Étreindre « Ça restera comme une lumière » en regard d'une veillée au coin du feu, flammes littéraires.
« Ici, dans cette campagne, on aimait bien laisser venir. »
Josselin est de retour du Mali où il a perdu son meilleur ami, Erwan, lui-même : un oeil suite à une attaque assassine. Cabossé, choqué, il est en proie aux terreurs. le sol s'enfonce sous ses pas, il ne reconnait plus le chemin, s'égare dans ses angoisses, glisse dans l'abîme. Cet être de dualité vêtue cherche l'issue de rédemption dans un entre-monde apaisant en Corrèze. Région boisée, isolée, généreuse, dont la fraternité est la pierre angulaire de l'hospitalité. Ce sera dans ce récit les pages apaisantes d'un plausible retour à la vie pour Josselin. Dans ce diapason où la nature est en communion avec ses hôtes. On aime à imaginer la solitude qui s'épanche sur les forêts, les doutes qui s'éloignent incommensurablement. Mais voilà, les autres pages enclenchent le versant sombre. Josselin va tomber dans le piège des relents de familles qui s'entredéchirent depuis plusieurs générations.
« Les villes de province cachaient très bien leur jeu… ainsi que les personnages importants qui y vivaient. »

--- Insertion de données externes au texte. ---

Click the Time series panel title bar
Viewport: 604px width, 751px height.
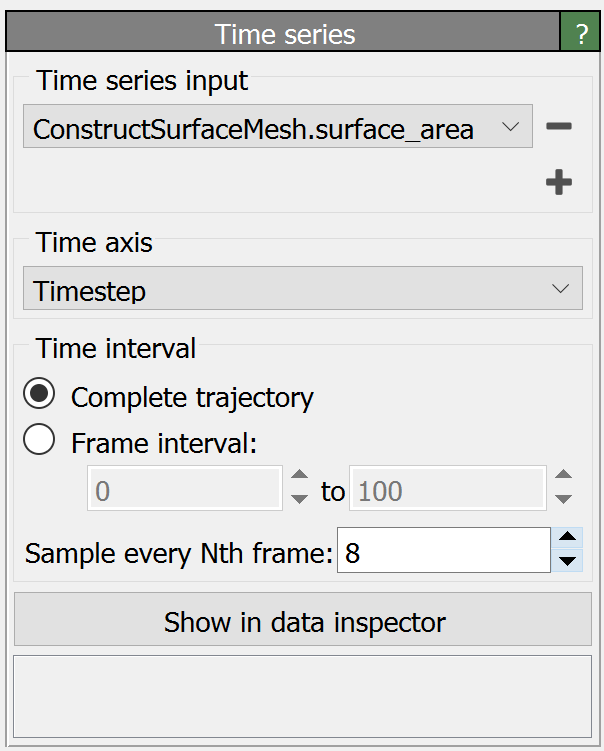click(285, 34)
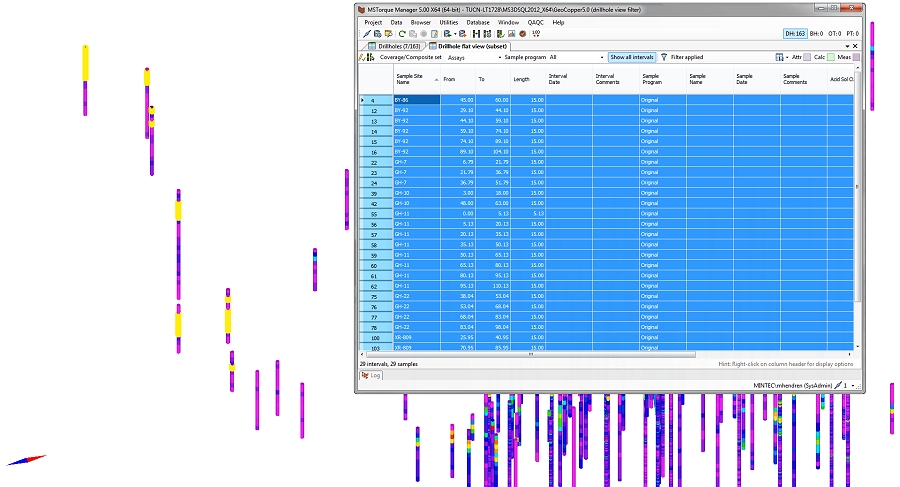Click the pencil edit icon in toolbar

coord(366,34)

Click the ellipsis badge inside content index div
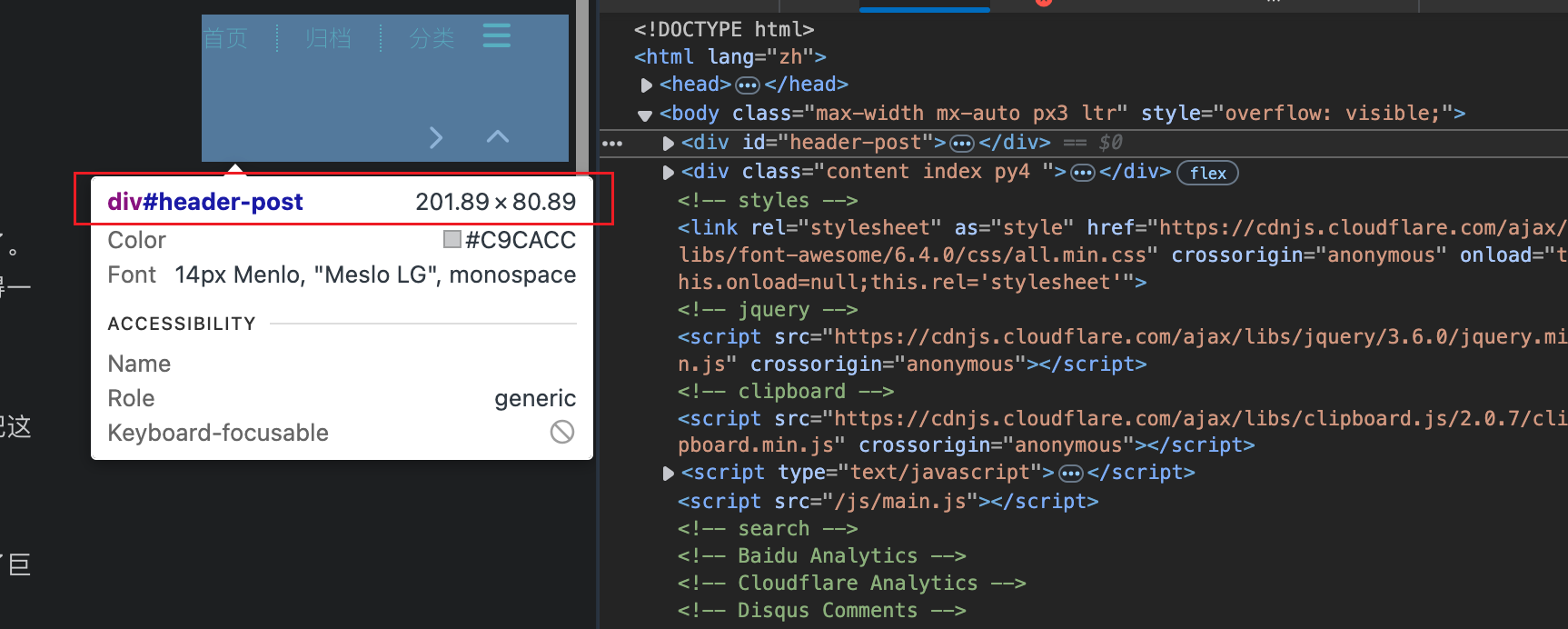1082,173
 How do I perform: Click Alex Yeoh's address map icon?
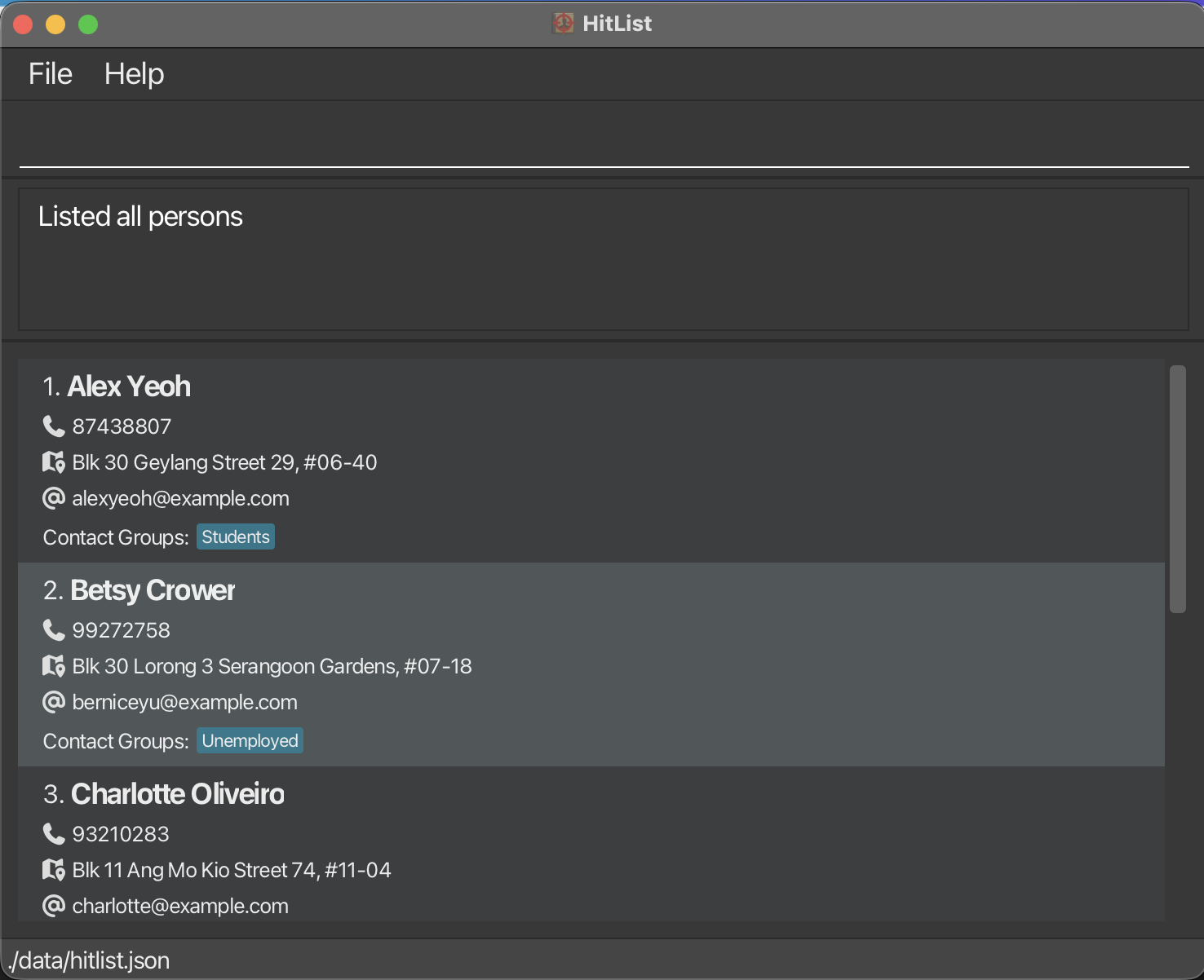pos(53,462)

Josselin est accueilli un soir d'infortune par Henri, un artiste ferronnier d'un âge certain, portant sur ses épaules le poids générationnel des rancoeurs. La lumière s'éteint. Et pourtant, on est bien dans ce récit captivant : l'amitié entre ces deux hommes qui vont sceller l'entraide, la compassion, le déroulé des paroles certifiées. Josselin va être pris de plein fouet dans un magma de turbulences. Henri par des être vifs, assoiffés de pouvoir, d'argent. Henri est lié à ces derniers par un drame insurmontable : le décès de sa femme. Les évènements vont s'amplifier, crescendo irréversible. Josselin va oeuvrer au champ des possibles. Lui, le militaire, le manichéen, il va lancer les dés. Et pourtant Missoulat devait être le temps des retrouvailles avec ses amis, dont Emma, tous connus lors d'un été d'adolescence.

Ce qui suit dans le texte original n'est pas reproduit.